Almost Surely Safe Alignment of Large Language Models at Inference-Time
Xiaotong Ji, Shyam Sundhar Ramesh, Matthieu Zimmer, Ilija Bogunovic, Jun Wang, Haitham Bou Ammar
2025-02-04
Summary
This paper talks about a new method called InferenceGuard, which helps large language models (LLMs) give safe and accurate responses without needing expensive retraining. It focuses on ensuring that these AI systems avoid unsafe or biased outputs while maintaining their usefulness.
What's the problem?
Even the most advanced LLMs can sometimes generate harmful or biased responses.
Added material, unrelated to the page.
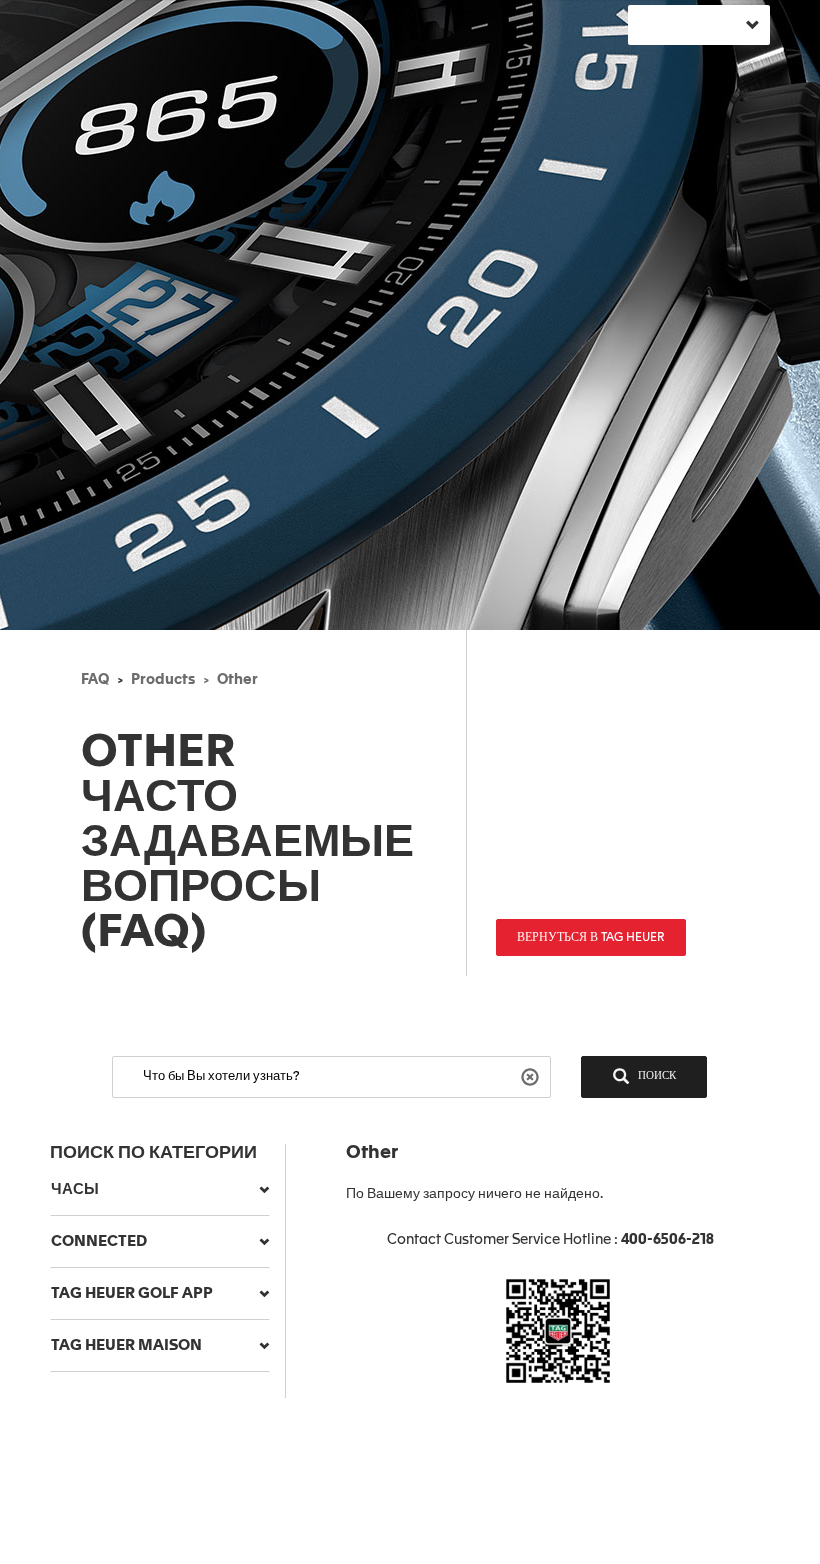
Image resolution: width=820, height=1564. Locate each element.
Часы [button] (75, 1189)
Current methods to fix this, like retraining with reinforcement learning, are very costly and can cause the model to overfit, making it less flexible. There’s a need for a more efficient way to ensure safety during the model's use without changing its core structure.
What's the solution?
The researchers introduced InferenceGuard, a system that uses a mathematical framework called a constrained Markov decision process (CMDP) to monitor and control the safety of the model's responses in real-time. By adding a safety state that tracks constraints during response generation, InferenceGuard ensures that outputs remain safe without modifying the model’s weights. Experiments showed that it outperforms other methods in balancing safety and task performance.
Why it matters?
This research is important because it provides a practical and efficient way to make AI systems safer without requiring expensive retraining. It helps prevent harmful or biased outputs while keeping the AI useful for various tasks. This advancement could make AI more reliable and trustworthy in real-world applications like customer support, education, and healthcare.
Abstract
Even highly capable large language models (LLMs) can produce biased or unsafe responses, and alignment techniques, such as RLHF, aimed at mitigating this issue, are expensive and prone to overfitting as they retrain the LLM. This paper introduces a novel inference-time alignment approach that ensures LLMs generate safe responses almost surely, i.e., with a probability approaching one. We achieve this by framing the safe generation of inference-time responses as a constrained Markov decision process within the LLM's latent space. Crucially, we augment a safety state that tracks the evolution of safety constraints and enables us to demonstrate formal safety guarantees upon solving the MDP in the latent space. Building on this foundation, we propose InferenceGuard, a practical implementation that safely aligns LLMs without modifying the model weights. Empirically, we demonstrate InferenceGuard effectively balances safety and task performance, outperforming existing inference-time alignment methods in generating safe and aligned responses.